While I admire her, I declined to be her coach for one
primary reason. Instead of looking for ways to focus her
activities, she wants coaching to help her "get more done."
She will not choose. She does not delegate, and I saw
little chance for real change in her life. Until she makes
some clear, difficult choices, her life will continue to be
ruled by chaos, stress and confusion.
In our own ways, many of us fall into the same trap.
We have our work and our families, our hobbies and our
dreams. We have so many options and choices that we refuse
to choose. Because we refuse to say "no" to things of
secondary importance, we are unable to say a clear,
definitive "YES!" to the most important things in life.

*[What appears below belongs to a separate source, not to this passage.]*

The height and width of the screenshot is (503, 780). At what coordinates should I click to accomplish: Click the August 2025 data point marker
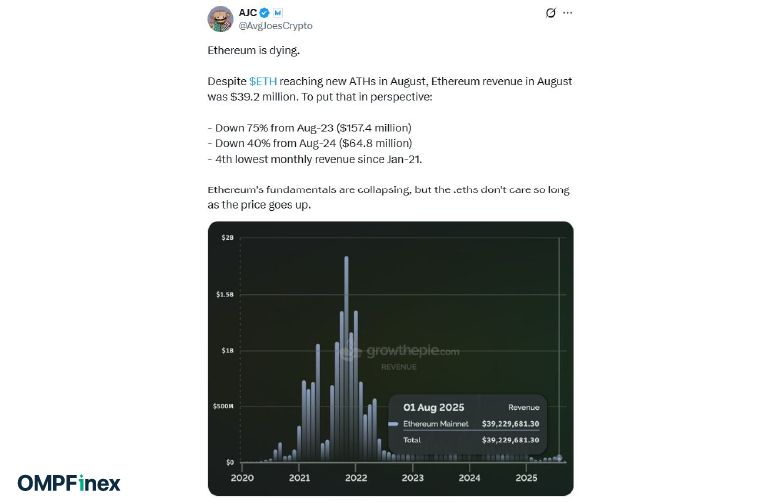[x=559, y=458]
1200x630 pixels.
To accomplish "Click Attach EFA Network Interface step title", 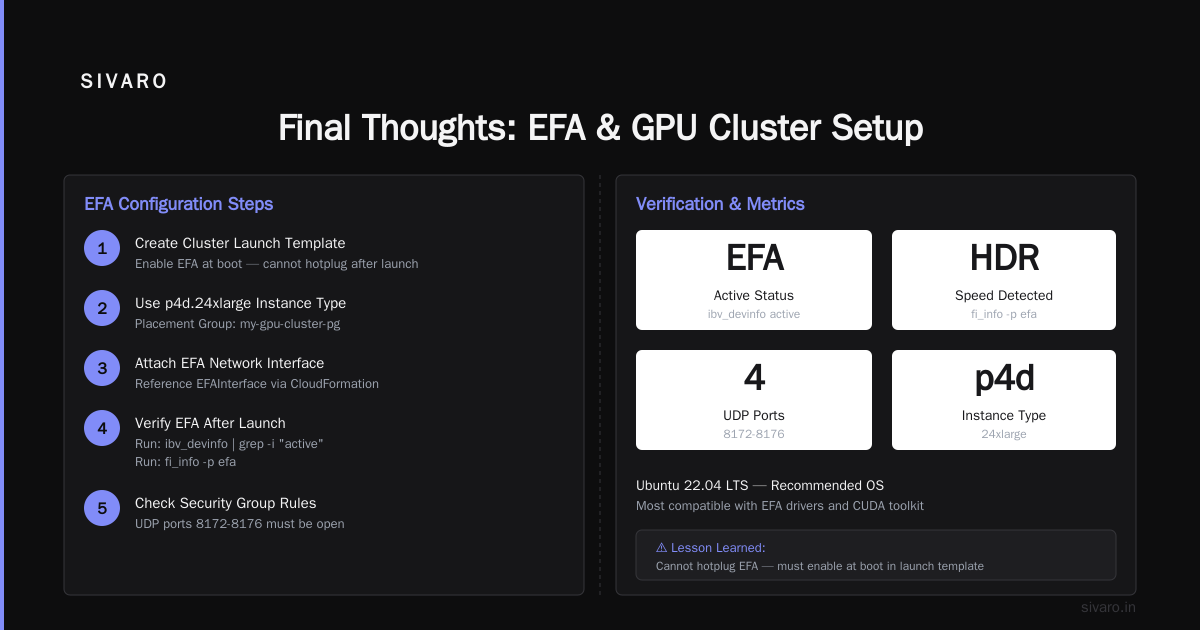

For all of his faults and for all the craziness, Howard
Hughes knew the power of focus. He could say a clear,
resounding YES! to the things that interested him. Even
when it meant ignoring enormous pressures and losing
millions of dollars, he concentrated on a FEW THINGS and
achieved incredible results. He knew his priorities, even
when the rest of the world thought he was crazy.
We can learn from that.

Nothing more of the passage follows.